Bourriaud analisa artes plásticas sem temor nem preconceito
Obras fundamentais sobre a produção contemporânea, no entanto, chegam atrasadas ao país
FABIO CYPRIANO
DA REPORTAGEM LOCAL
Finalmente, dois livros
fundamentais sobre a
produção contemporânea em artes plásticas são publicados no Brasil: "Estética
Relacional", de 1998, e "Pós-Produção", de 2004, ambos do
crítico e curador francês Nicolas Bourriaud.

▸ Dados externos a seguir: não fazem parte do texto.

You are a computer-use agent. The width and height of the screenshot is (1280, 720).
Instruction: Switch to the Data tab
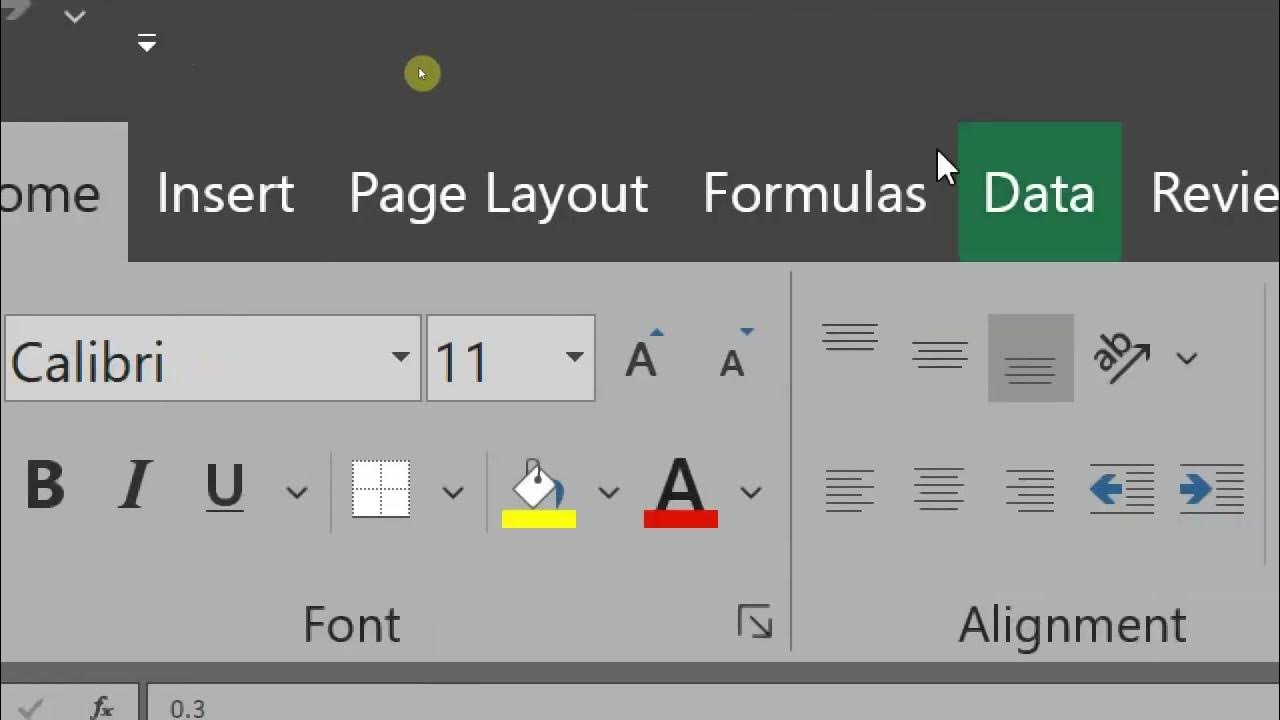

O primeiro, já um clássico, é
dos poucos livros que olha a
produção dos anos 90 sem preconceito, por alguém que
acompanhou de perto toda
uma geração, especialmente
como curador, e conseguiu traçar linhas comuns. No geral, livros com tal ambição estão
mais ocupados em detratar a
arte contemporânea em vez de
compreendê-la.
Em 1998, Bourriaud partiu
de um grupo de artistas, hoje
quase todos estrelas de grandes
mostras ou bienais, como Dominique Gonzalez-Foerster,
Pierre Huyghe, Rirkrit Tiravanija e Maurizio Cattelan, e percebeu que, em todos, a ideia
de arte como um campo de trocas é comum.
Com isso, o crítico francês
chegou à definição da estética
relacional como "uma arte que
toma como horizonte teórico a
esfera das relações humanas e
seu contexto social mais do que
a afirmação de um espaço simbólico autônomo e privado".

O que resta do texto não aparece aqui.